Akıyordu bir şeyler,bir şeyler vardı akıp giden; gün vardı bir de gece. Hatırlatırdı bize ak ve karayı. Ağaçlar mesela çiçek açardı sonra bir bakmışsın dökmüş yapraklarını. Güneş açıp ısıtırken içleri ardından bulutlar ağlamaya başlardı. Yol vardı bir de yolun başı nasıl olurdu anlamazdık yol biterdi. Bir çift göz vardı içi parlardı sonra akıtıverirdi yaşları. O görkemli denizler mesela kokusu,sesi,eşsiz mavisiyle büyülerken kim bilir kaç bedeni güzelliğinin arkasında sakladığı hırçınlığıyla içine almıştı. Kelimelere ne demeli peki hep bir olur cümleler kurardı, cümleler eksik kalır mı birleşir roman olurdu. Kavuşmaları unutmamak lazım kavuşmalar vardı bir de peşinden gelirdi ayrılıklar;zaten mutlu kalabalıkların sonu da hep kayıplardı. Albümlere baktığımızda fotoğraflardan çıkaramadığımız günlerimiz, kendimizce tuttuğumuz günlüklerimizde hatırlayamadığımız sözlerimiz, eskiyen bir beden, geride kalanlar,geride kalamayanlar, sol yanımızda yorgun düşmüş olsa bile yılmadan görevini yerine getiren bir kalp vardı. Toprak vardı yağmurla karıştığında etrafa yaydığı mis kokusuyla, gün gelir bizi içine hapsederdi hunharca.
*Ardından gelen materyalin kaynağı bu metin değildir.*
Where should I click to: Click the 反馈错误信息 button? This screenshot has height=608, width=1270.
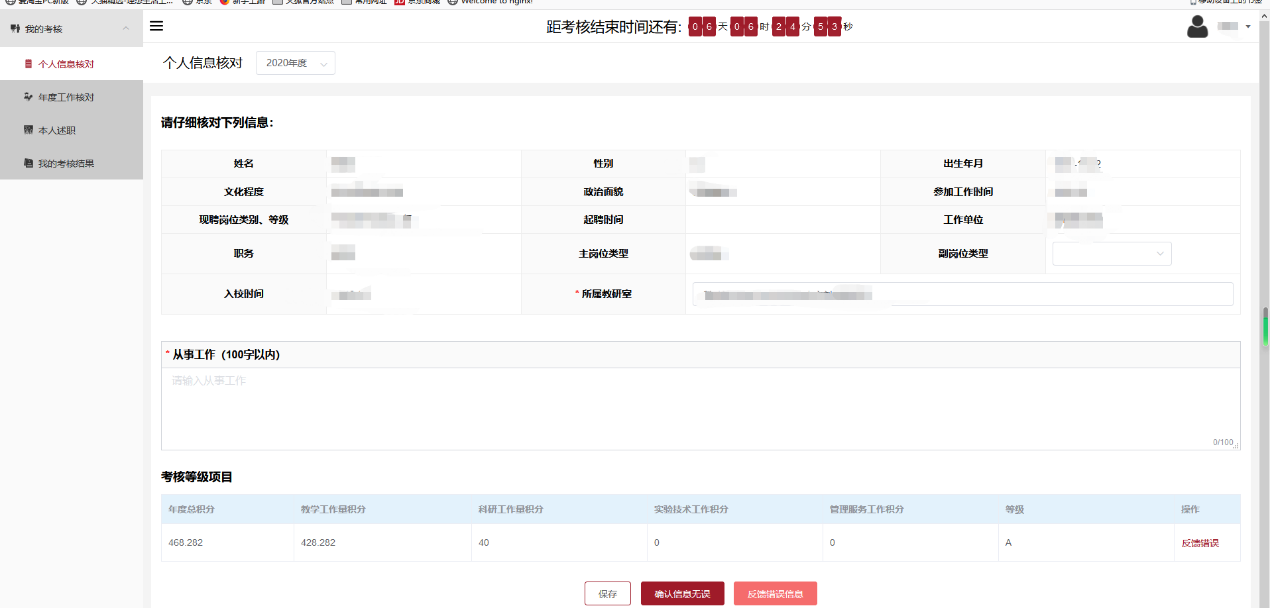[775, 594]

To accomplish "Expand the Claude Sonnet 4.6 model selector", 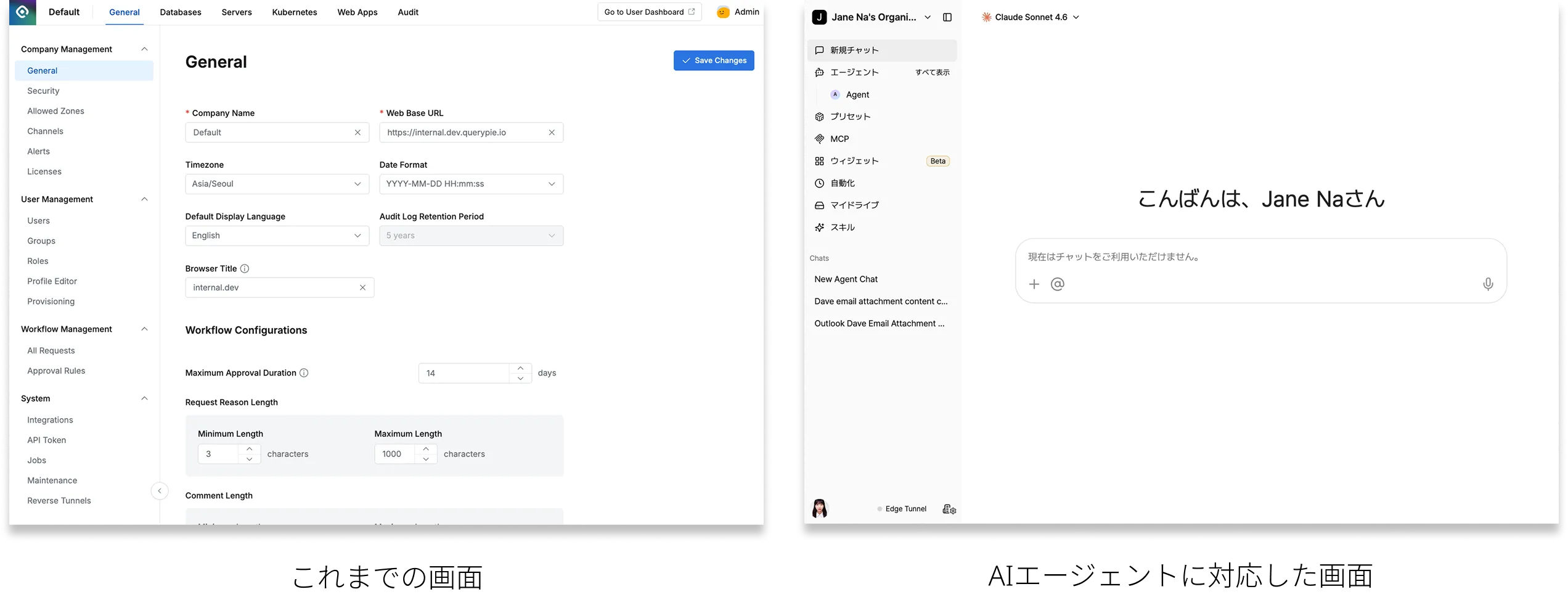I will pyautogui.click(x=1031, y=17).
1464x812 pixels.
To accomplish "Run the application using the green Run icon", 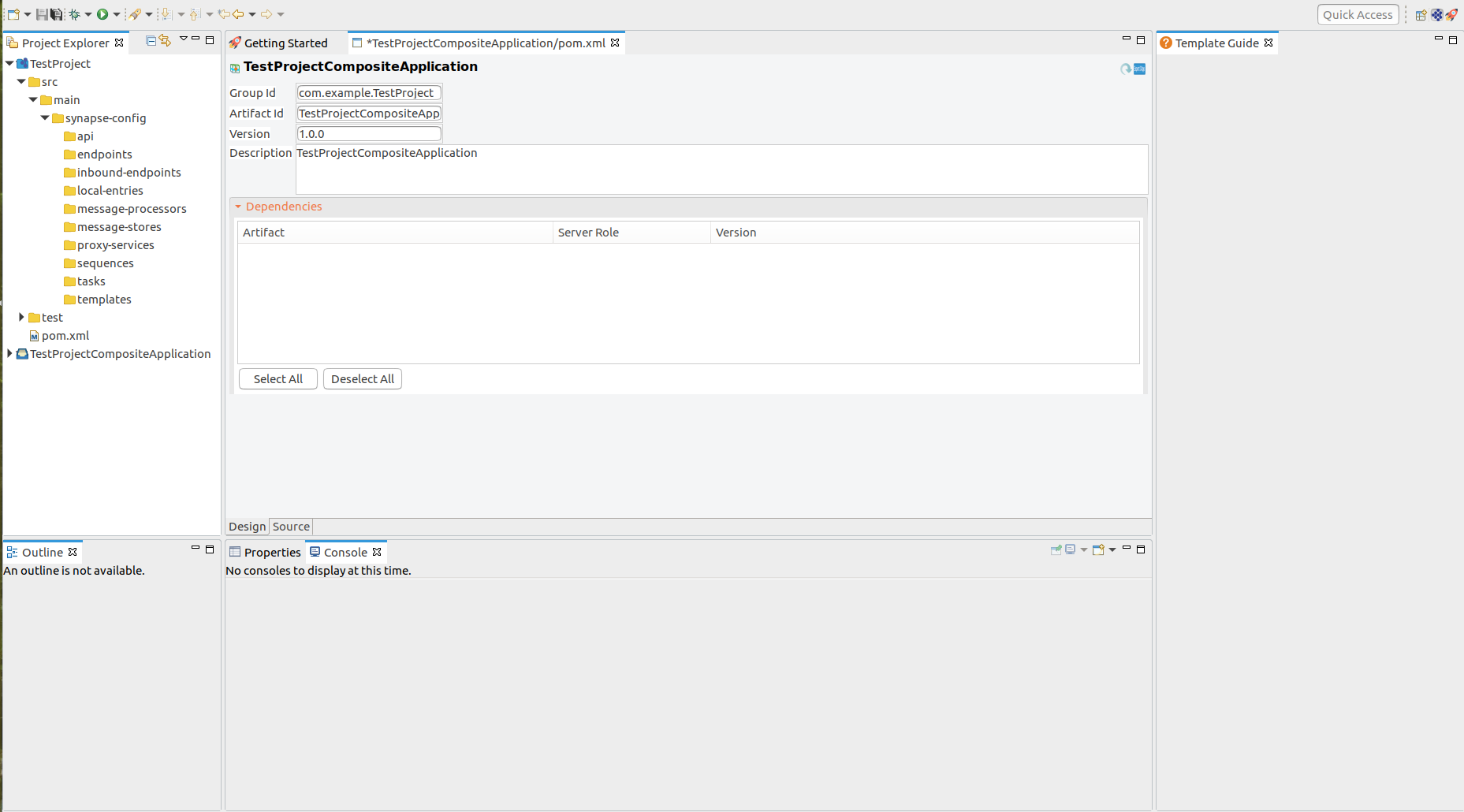I will click(104, 13).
Takvimler vardı yaprak yaprak kopardı. Şu an bile tam da şimdi her kelime ile birlikte akıyordu işte. Bir şeyler vardı akıp giden evet, zamandı ya tabiki zamandı. Zaman diyorlar çocuk zaman her şeyin ilacı diyorlar. Aklım almıyor,ilaca muhtaç eden de zaman değil mi zaten. Biliyorum gücün yetmez zamanı durdurmaya, yetmeyecek. Zaferine her kelime ile birlikte yaklaşan bir düşman gibi çocuk kalmana da izin vermeyecek. Her gün, her an, şu an,hep çocukluğundan alıp gidecek.
ŞİMDİ OKUDUĞUN
Dinle Çocuk
Non-FictionBir çocuğun tüm duyguları,beni dinlemeyip büyürken yaşayarak öğrenişinin hikayesi..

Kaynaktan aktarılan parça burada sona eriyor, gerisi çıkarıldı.